Sagesses et leçons du récit de l’ouverture de sa
poitrine[1]
1- Le grand
savant Ibn al-Munayyar a dit : « L’ouverture de sa poitrine – sur lui la grâce
et la paix – et sa capacité à endurer cela est du même ordre que l’épreuve que
Dieu infligea à celui qui fut offert en sacrifice[2] et qui endura celle-ci. Ce
fut même plus pénible et plus éprouvant car le sacrifice ne fut que symbolique,
tandis que l’ouverture de la poitrine s’est effectivement réalisée. De plus,
elle s’est répétée à plusieurs reprises et s’est produite quand il était petit,
orphelin et loin des siens.
2- On
interrogea le « Cheikh al-Islam » Abū
al-Ḥasan
al-Subkī -
que Dieu lui fasse miséricorde
– au sujet du morceau
coagulé noir (‘alaqa sawdā’) qui fut extrait du cœur du Prophète lors de l’ouverture de sa poitrine,
et de la parole de l’Ange : « Ceci est la part [d’influence] du diable sur toi
». Il répondit :
« Dieu a
créé dans le cœur de tous les hommes ce morceau (‘alaqa) qui les rend
vulnérable (qābilatan) à ce que le diable y
insuffle, tandis qu’il
fut enlevé
du cœur du Prophète, ne
laissant plus aucun moyen au diable d’y insuffler quoi que ce soit. Tel est le
sens du ḥadīth.
Le diable n’eut
alors plus aucune influence sur lui. Quant à
la chose que l’Ange
a expulsée, elle concerne la nature
humaine en tant que telle. La partie vulnérable (qābil)
fut retirée,
et pourtant sa présence
n’impliquait pas nécessairement la projection
de suggestions diaboliques dans son cœur.

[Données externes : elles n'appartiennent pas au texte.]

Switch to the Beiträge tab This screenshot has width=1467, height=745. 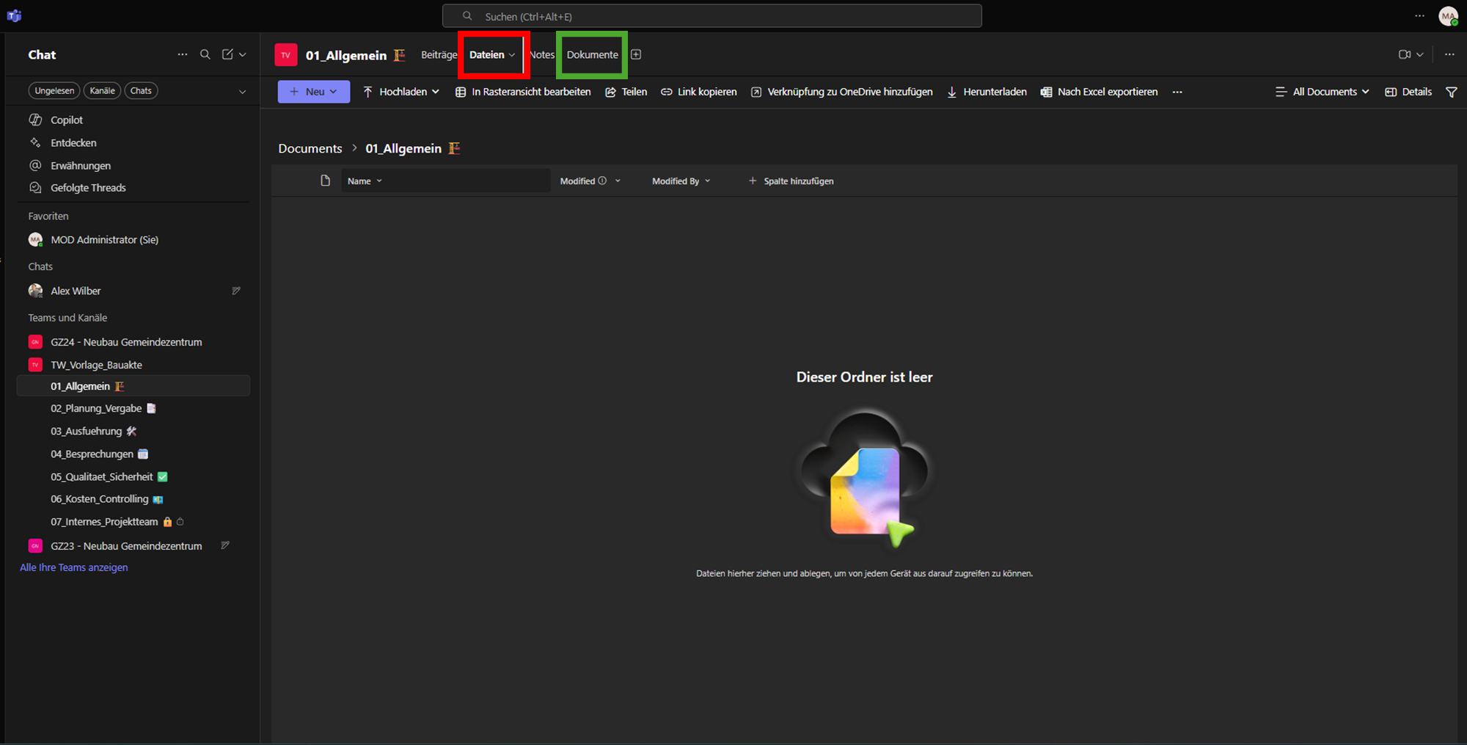(x=439, y=55)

» On lui demanda : « Mais pourquoi Dieu a-t-il
créé cette partie vulnérable dans ce noble être, alors qu’il aurait tout aussi bien
pu ne pas la créer en lui ? » Il répondit :
« - Elle est
une composante de l’être humain ; elle a été créée pour compléter la structure
humaine et elle a donc sa place nécessaire. Son extraction relève d’un miracle
seigneurial survenu inopinément.
Un autre a
dit : Si Dieu avait créé Son Prophète ainsi, les êtres humains n’auraient pas
eu connaissance de sa réalité intérieure – sur lui la grâce et la paix. Dieu
l’a donc remis aux mains de Gabriel (Jibrā’īl)

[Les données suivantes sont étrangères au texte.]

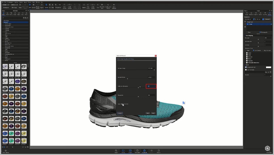274x155 pixels.
Task: Open the Geometry View icon
Action: pos(102,5)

afin qu’ils réalisent la perfection de
son intérieur tout comme leur apparaissait la perfection de sa forme
extérieure.
3- Le Cheikh
Abū
Muḥammad
b. Abī
Jamra[3] a dit : «
La sagesse contenue dans le récit
de l’ouverture de sa poitrine,
en considérant
que son cœur
aurait pu se remplir de foi et de sagesse sans cette ouverture, est de
renforcer sa certitude, car il reçut l’assurance, en voyant l’ouverture de sa
poitrine sans en être affectée, d’être protégé de tous les périls ordinaires.

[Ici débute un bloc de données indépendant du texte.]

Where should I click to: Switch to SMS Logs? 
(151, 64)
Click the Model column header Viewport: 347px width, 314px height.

C’est pourquoi il était le plus courageux des hommes en acte et en parole, et
c’est pour cela que le Très-Haut l’a décrit de la manière suivante : « Le
regard ne se détourna point et ne trahit point » [53 :17].
4-
Concernant la leçon à retirer du fait que cet évènement ce soit produit
plusieurs fois, le Ḥāfiẓ
Ibn Ḥajar
[al-‘Asqalānī] – que Dieu lui fasse miséricorde – a dit, après avoir mentionné la première, la troisième et la quatrième ouverture : « En chacune des trois, il
y a une sagesse. La première
eut lieu lors de son enfance pour qu’il grandisse dans les plus parfaits états
d’impeccabilité à l’égard du diable ; ensuite, cela se produisit au début de sa
mission prophétique, pour l’honorer davantage et afin qu’il reçoive ce qu’il
lui était révélé avec un cœur fort, dans les plus parfaits états de
purification ; enfin cela se produisit juste avant l’ascension céleste pour
qu’il se prépare à l’aparté [avec Dieu].
Le Ḥāfiẓ
al-Shāmī a
dit : « On m’interrogea au sujet de la
sagesse contenue dans la deuxième
[ouverture de sa poitrine] malgré le fait qu’il [Ibn Ḥajar
al-‘Asqalānī]
l’ait déjà mentionnée de manière catégorique dans le Kitāb
al-tawḥīd
[de son Fatḥ al-bārī].
On peut faire l’hypothèse suivante : Lorsqu’il eut atteint l’âge de huit ans, qui est l’âge de raison et des
responsabilités religieuses, sa poitrine – sur lui la grâce et la paix – fut
ouverte et sanctifiée, afin qu’il ne soit pas entaché de quelque vice qu’on
attribue au commun des hommes, et Dieu est plus savant. »
Le Ḥāfiẓ
Ibn Ḥajar
– que Dieu lui fasse miséricorde – a dit : « Il est probable que le sens
profond (littéralement : la sagesse) du lavage [de sa poitrine] soit d’affirmer
avec plus de force la perfection de la purification, qui se réalise à la
troisième fois, comme le veut sa Loi – sur lui la grâce et la paix ».[4]
Ibn Abī
Jamra – que Dieu lui fasse miséricorde - a aussi dit : « Le lavage de son cœur – qui était déjà sanctifié et apte à recevoir le bien qui
devait y être
projeté, et qui avait déjà été lavé une première fois et débarrassé du
morceau [impur] quand il était enfant – fut opéré par vénération pour lui et en
préparation pour ce qui allait lui être révélé là-bas – c’est-à-dire lors de
l’ascension céleste. On retrouve cette sagesse dans d’autres situations, comme
les ablutions avant la prière rituelle pour ceux qui disposent d’un point
d’eau, car en vérité les ablutions ne sont rien d’autre qu’une vénération et
une préparation à se tenir devant le Très-Haut et à s’entretenir avec lui.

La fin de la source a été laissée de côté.